FIELD OF THE INVENTION
The present invention relates to a push-button switch, which provides a click feel upon being pressed, for use in input units of electronic apparatuses.
BACKGROUND OF THE INVENTION
As electronic apparatuses have had small sizes, had a lot of functions, and be inexpensive, components included in the apparatuses are accordingly demanded to have small sizes, have long life time, and be inexpensive. Push-button switches of such components providing clear click feel upon operating are easily activated, hence being widely used in input units of the electronic apparatuses. The switches are accordingly demanded to have low, stable contact resistances and long operating life time.

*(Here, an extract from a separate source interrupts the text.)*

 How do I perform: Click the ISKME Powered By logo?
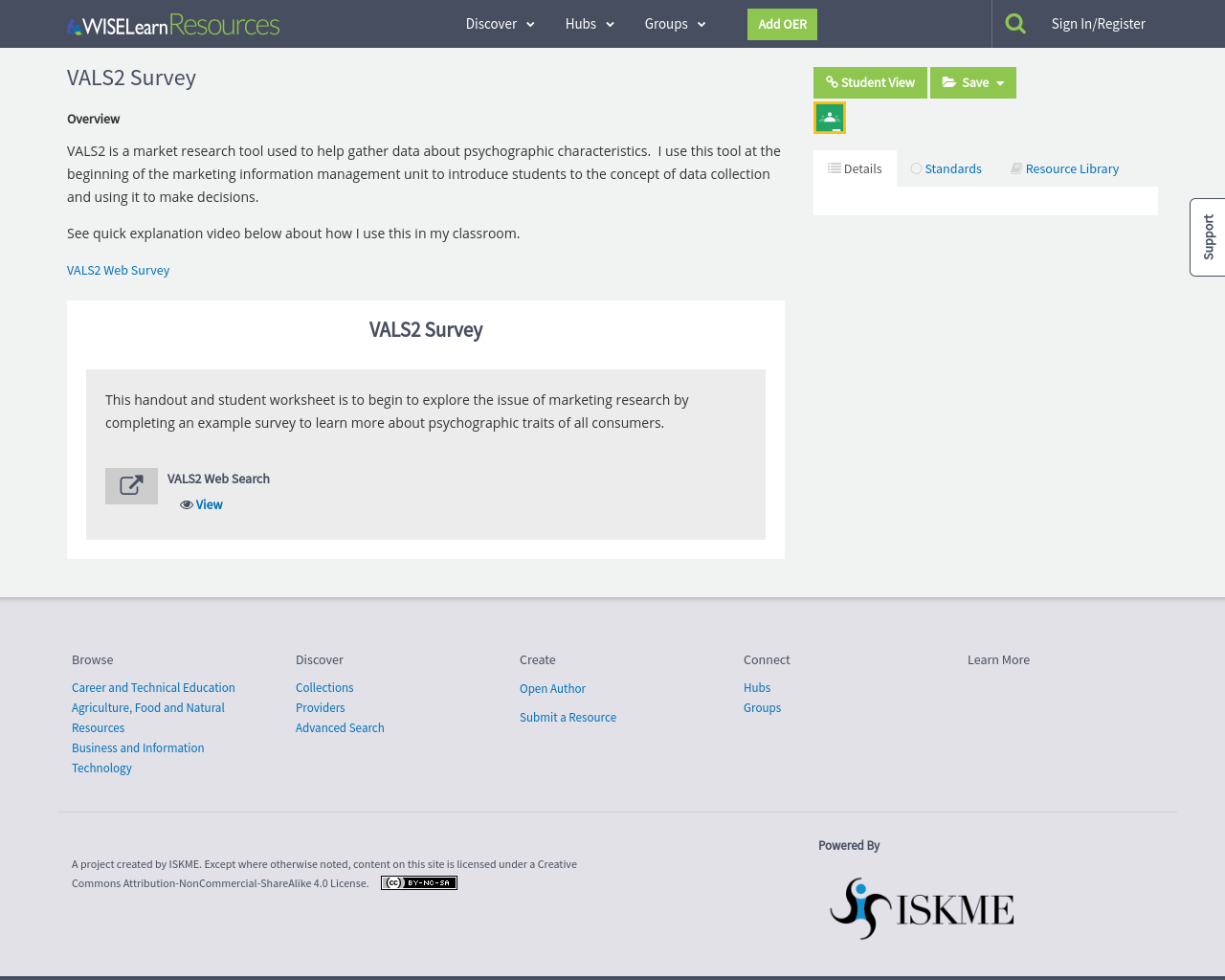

A conventional push-button switch disclosed in Japanese Patent Laid-Open Publication No. 2002-334628 will be explained. FIG. 5 is a front cross sectional view of the conventional push-button switch. FIG. 6 is an exploded perspective view of the switch. A center stationary contact 2A and an outer stationary contact 3A provided by insert forming on the center and a periphery of a bottom of a case 1, respectively. The case 1 has a bottomed box-like shape and made of insulating resin material so that the contacts are electrically isolated from each other and have respective tops thereof. The center stationary contact 2A and an outer stationary contact 3A both made of metal material which have been firstly plated with nickel and then with silver. The center stationary contact 2A and the outer stationary contact 3A are connected to external terminals 2 and 3, respectively. A movable contact 4 made of stainless steel has a dome shape protruding upward.
The movable contact 4 includes a metal base, a nickel plated layer on the base, a palladium-nickel alloy plated layer on the nickel plated layer, and a gold-cobalt alloy plated layer on the palladium-nickel alloy plated layer. The plated layers face the stationary contact 2A. The movable contact 4 has an outer rim mounted on the outer stationary contact 3A in the case 1 while a center bottom 4A of the contact 4 is spaced by a predetermined distance from the center stationary contact 2A.

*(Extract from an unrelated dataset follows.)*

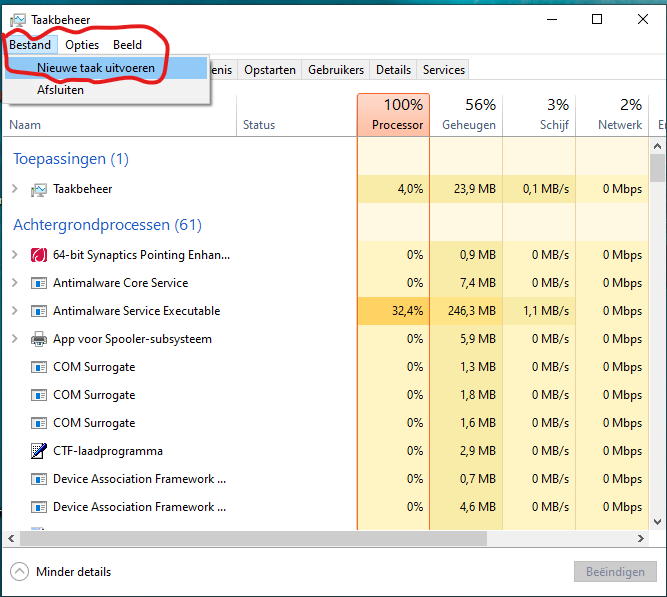This screenshot has height=597, width=667.
Task: Switch to the Gebruikers tab
Action: pyautogui.click(x=336, y=70)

The center top of the movable contact 4 contacts a pressing portion 5A at a lowest part of a push button 5, an operation member, made of insulating resin. The push button 5 has an operating portion 5B at the upper part thereof projecting upward through a center opening 6A of a cover 6 for covering an upper opening of the case 1.
An operation of the conventional push-button switch will be explained.
When the operating portion 5 b projecting upward through the center opening 6A of the cover 6 is pressed down, the push button 5 moves downward from a off-position shown in FIG. 5 and has the pressing portion 5A to apply a pressing force 5C to the top of the movable contact 4.
When the pressing force 5C exceeds a predetermined level, the top of the movable contact 4 is reversed to provide a click feel, and has the center bottom 4A contact the center stationary contact 2A in case 1. Then, the center stationary contact 2A is connected to the outer stationary contact 3A through the movable contact 4, thus having the push-button switch turned on.
Then, when the pressing force to the operating portion 5B of the push button 5 is released, the push-button switch is turned back to a off-position shown in FIG. 5 with an self-recovering action of the movable contact 4.
Electric signals corresponding to turning on and off of the switch are transmitted to a circuit in an electric apparatus (not shown) via the terminals 2 and 3 connected to the stationary contacts 2A and 3A, respectively.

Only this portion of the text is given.